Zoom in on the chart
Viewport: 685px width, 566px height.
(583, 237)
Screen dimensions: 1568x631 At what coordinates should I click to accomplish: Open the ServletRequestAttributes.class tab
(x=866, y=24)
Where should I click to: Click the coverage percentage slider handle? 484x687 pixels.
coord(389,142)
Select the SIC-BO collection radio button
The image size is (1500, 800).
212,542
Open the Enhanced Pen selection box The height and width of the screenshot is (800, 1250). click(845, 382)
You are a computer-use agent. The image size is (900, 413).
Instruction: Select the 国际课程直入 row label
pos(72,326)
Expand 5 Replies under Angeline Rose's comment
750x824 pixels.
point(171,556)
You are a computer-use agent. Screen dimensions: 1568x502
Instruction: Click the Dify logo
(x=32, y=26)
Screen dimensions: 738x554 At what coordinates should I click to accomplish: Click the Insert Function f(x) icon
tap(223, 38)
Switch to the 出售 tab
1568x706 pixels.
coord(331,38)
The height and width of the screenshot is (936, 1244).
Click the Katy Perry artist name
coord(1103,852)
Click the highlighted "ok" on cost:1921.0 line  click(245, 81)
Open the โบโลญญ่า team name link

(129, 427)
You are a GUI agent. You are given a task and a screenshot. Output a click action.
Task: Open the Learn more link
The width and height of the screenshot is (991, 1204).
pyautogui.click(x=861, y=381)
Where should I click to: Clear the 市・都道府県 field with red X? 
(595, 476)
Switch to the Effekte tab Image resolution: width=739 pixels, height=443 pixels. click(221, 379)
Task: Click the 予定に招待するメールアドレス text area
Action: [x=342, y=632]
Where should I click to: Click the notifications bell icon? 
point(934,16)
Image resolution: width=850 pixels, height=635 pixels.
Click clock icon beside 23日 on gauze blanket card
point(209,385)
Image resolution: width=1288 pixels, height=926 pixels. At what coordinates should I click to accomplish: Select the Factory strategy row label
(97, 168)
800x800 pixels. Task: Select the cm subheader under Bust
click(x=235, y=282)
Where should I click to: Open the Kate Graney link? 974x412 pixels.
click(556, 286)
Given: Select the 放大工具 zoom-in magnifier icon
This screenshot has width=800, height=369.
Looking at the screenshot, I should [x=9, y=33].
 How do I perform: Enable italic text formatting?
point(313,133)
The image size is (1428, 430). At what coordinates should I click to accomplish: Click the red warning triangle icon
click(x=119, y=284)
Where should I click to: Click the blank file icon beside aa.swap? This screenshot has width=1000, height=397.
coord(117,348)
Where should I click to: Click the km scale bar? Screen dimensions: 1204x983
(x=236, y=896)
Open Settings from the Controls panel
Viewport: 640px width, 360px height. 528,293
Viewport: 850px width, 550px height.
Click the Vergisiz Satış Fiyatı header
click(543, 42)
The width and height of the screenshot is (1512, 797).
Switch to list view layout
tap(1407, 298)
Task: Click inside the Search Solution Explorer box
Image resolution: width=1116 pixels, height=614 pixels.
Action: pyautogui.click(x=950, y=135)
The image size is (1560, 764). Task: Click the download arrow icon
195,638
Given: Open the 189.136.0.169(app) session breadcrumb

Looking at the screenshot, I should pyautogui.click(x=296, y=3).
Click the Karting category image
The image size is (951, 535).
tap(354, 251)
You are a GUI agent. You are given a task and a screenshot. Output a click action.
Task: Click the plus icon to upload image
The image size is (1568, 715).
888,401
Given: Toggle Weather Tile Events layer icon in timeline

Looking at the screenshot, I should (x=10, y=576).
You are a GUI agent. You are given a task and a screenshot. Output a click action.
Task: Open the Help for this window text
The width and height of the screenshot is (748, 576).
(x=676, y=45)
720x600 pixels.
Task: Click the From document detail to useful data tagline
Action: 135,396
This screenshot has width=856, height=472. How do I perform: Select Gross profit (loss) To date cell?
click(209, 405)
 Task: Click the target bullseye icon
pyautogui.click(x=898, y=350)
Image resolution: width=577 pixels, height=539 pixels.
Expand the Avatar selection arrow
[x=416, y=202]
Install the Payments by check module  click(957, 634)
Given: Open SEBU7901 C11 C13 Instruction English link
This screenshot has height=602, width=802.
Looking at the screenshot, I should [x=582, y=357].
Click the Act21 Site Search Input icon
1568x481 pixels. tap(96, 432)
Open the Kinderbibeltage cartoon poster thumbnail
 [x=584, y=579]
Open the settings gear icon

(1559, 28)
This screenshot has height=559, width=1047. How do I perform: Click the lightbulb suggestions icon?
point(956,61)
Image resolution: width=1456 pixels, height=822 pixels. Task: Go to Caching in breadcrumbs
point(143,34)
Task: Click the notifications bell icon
........
== TASK ==
After locating the line with "Switch to list view layout" in the material above, return it and each line after it exactly, ending at the line with "Task: Open the Help for this window text".

== EXPECTED OUTPUT ==
Switch to list view layout
tap(1407, 298)
Task: Click inside the Search Solution Explorer box
Image resolution: width=1116 pixels, height=614 pixels.
Action: pyautogui.click(x=950, y=135)
The image size is (1560, 764). Task: Click the download arrow icon
195,638
Given: Open the 189.136.0.169(app) session breadcrumb

Looking at the screenshot, I should pyautogui.click(x=296, y=3).
Click the Karting category image
The image size is (951, 535).
tap(354, 251)
You are a GUI agent. You are given a task and a screenshot. Output a click action.
Task: Click the plus icon to upload image
The image size is (1568, 715).
888,401
Given: Toggle Weather Tile Events layer icon in timeline

Looking at the screenshot, I should (x=10, y=576).
You are a GUI agent. You are given a task and a screenshot. Output a click action.
Task: Open the Help for this window text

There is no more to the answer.